:: WHAT IS ASKED ::
Lay out the stretch of entries from the line containing "Image resolution: width=988" through the line containing "Viewport: 1176px width, 1024px height." as a Markdown table with columns Row and Text, giving each line a row number and leaving out blank lines.

:: SUPPLIED ENTRIES ::

'''

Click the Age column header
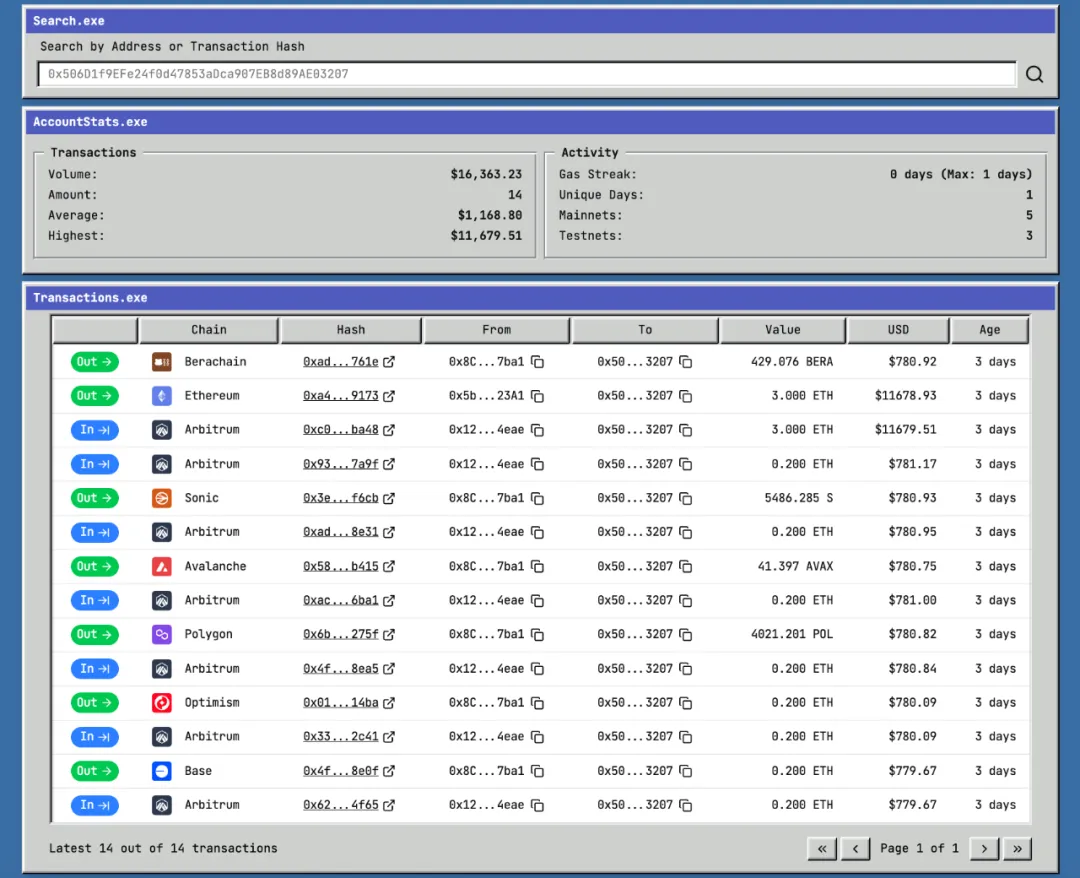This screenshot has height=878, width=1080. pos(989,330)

'''
'''

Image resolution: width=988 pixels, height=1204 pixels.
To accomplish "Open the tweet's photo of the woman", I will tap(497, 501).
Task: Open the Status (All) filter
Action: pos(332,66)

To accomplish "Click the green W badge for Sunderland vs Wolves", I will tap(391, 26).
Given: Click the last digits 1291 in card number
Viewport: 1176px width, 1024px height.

'''
'''

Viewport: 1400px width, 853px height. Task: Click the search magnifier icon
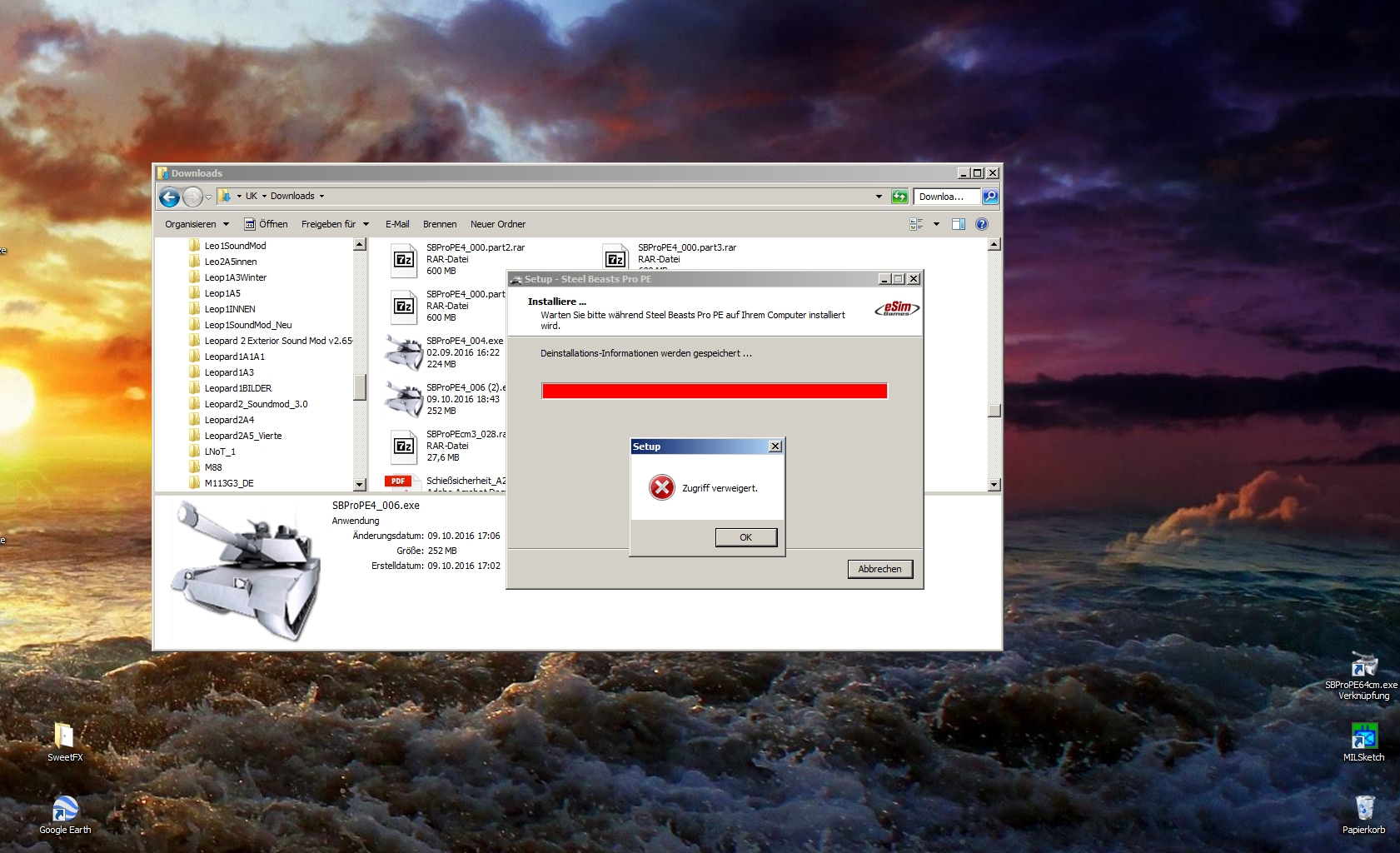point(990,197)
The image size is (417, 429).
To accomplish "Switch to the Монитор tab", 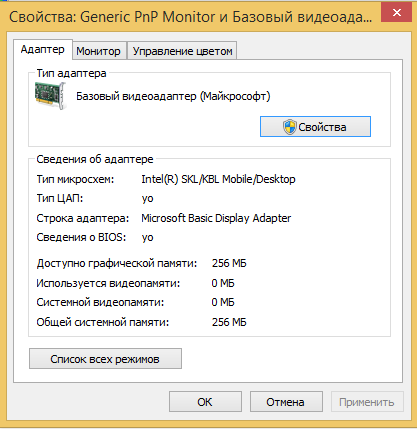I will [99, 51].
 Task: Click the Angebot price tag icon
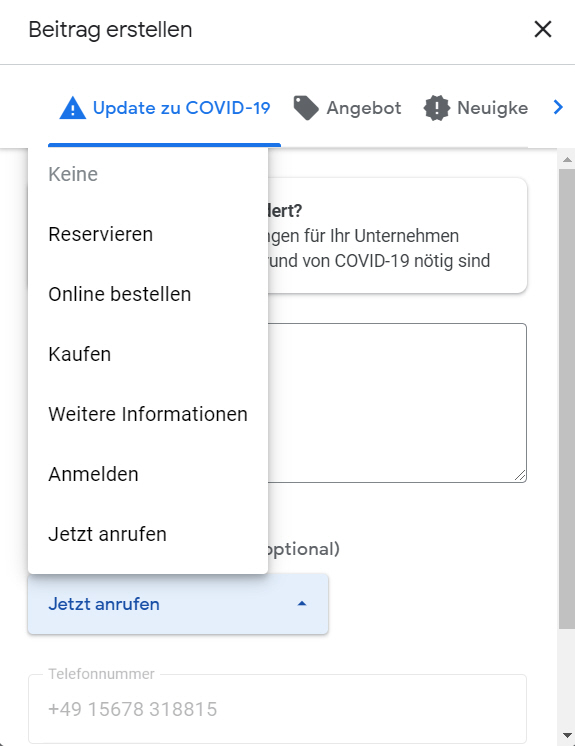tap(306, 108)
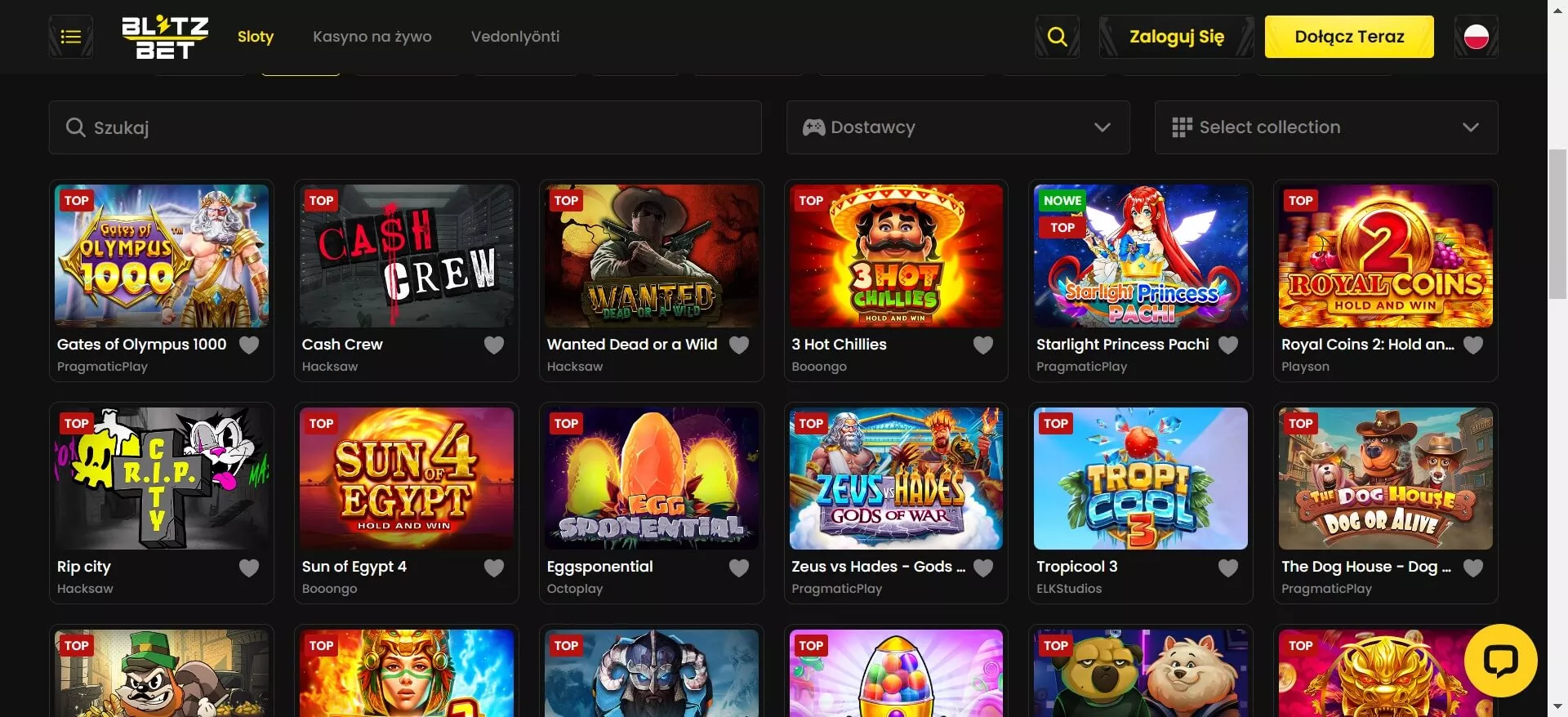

'''

:: FULL RESPONSE ::
| Row | Text |
|---|---|
| 1 | Image resolution: width=988 pixels, height=1204 pixels. |
| 2 | To accomplish "Open the tweet's photo of the woman", I will tap(497, 501). |
| 3 | Task: Open the Status (All) filter |
| 4 | Action: pos(332,66) |
| 5 | To accomplish "Click the green W badge for Sunderland vs Wolves", I will tap(391, 26). |
| 6 | Given: Click the last digits 1291 in card number |
| 7 | Viewport: 1176px width, 1024px height. |